年間500件以上の企業価値評価を手がけるファイナンスのプロ・野口真人氏の新著『あれか、これか――「本当の値打ち」を見抜くファイナンス理論入門』のなかから紹介していこう。
ファイナンス初心者をダマすための典型的手口
あなたは亡き父親の財産を相続することになった。
相続人はあなたと妹の2人だけだ。相続財産は預金2000万円だけかと思っていたら、なんと父は生前に2つの不動産を買っていたようだ。築20年の中古マンションと新築マンションそれぞれ1室ずつで、両方とも月25万円の家賃で貸し出しているなかなかの物件だ。
これをどのように分けようかと思っていると、妹がこんな提案をしてきた。
「実はちょっとお金に困ってて……。不動産については中古マンションのほうでいいから、現金2000万は全額、アタシに相続させてくれない?」
つまり、あなたが相続するのは新築マンションだけ、妹は中古マンションと大金を手にするというわけだ。
「そんな不公平があるか!」とこちらが口を開きかけると、妹はこう畳み掛けてくる。
「考えてもみてよ。たしかにどちらも月25万円の家賃だから、年間のキャッシュフローは300万円よ。でも、新築マンションの耐用年数は50年以上と言われているから、中古マンションより20年は多く稼げるでしょ? …ってことは、新しいマンションのほうが6000万円(=300万円×20年)は価値が高いってこと。

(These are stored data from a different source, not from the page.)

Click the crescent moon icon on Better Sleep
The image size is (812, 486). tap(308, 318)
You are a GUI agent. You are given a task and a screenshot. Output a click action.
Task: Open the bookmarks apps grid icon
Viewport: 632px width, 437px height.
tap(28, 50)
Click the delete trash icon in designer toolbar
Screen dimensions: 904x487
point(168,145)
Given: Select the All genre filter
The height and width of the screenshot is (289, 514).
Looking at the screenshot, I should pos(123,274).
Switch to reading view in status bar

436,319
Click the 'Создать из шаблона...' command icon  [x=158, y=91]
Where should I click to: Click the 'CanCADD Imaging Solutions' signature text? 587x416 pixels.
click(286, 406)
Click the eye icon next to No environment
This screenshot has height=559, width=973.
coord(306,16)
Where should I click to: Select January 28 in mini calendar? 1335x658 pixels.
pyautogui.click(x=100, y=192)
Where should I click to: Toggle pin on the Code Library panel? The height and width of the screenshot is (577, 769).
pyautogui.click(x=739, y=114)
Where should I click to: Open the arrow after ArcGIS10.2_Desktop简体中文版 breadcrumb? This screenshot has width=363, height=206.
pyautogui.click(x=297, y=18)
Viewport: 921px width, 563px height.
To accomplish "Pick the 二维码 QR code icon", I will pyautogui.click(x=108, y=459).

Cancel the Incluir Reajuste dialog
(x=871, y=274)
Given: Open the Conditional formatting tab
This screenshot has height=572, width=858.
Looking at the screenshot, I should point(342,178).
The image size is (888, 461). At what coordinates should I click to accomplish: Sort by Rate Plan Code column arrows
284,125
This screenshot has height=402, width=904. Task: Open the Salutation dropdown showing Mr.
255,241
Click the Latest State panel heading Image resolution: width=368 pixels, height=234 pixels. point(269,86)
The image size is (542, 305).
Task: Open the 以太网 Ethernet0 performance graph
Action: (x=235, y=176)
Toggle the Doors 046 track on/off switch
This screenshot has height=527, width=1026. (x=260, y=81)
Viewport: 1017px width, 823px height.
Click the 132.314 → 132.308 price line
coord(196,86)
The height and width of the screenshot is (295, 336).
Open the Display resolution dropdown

アタシだって本当は新築マンションのほうがいいわ。でも、とにかくいまはお金が必要なの。だから、中古マンションで我慢する分、2000万円はアタシに相続させてよ」
さて、なかなか油断のならない妹である。
このとき、妹の申し出に乗るべきだろうか?
たしかにここまでの考え方に従えば、新築マンションのほうが築20年のマンションよりも6000万円分、価値が高いということになる。また、現金はほとんどキャッシュフローを生まないから、ファイナンス的には価値が低いということだった。そうなると、妹が言うとおり、新築マンションを相続するほうがはるかに得であるかのように思える。
しかし、もしここで「わかった、悪いけどそうさせてもらうよ。本当に困ったときには、いつでも相談に来いよ」などと言って提案に乗ったのだとすれば、あなたはとんだ愚か者だということになる。完全に妹の策略にはまっているからだ。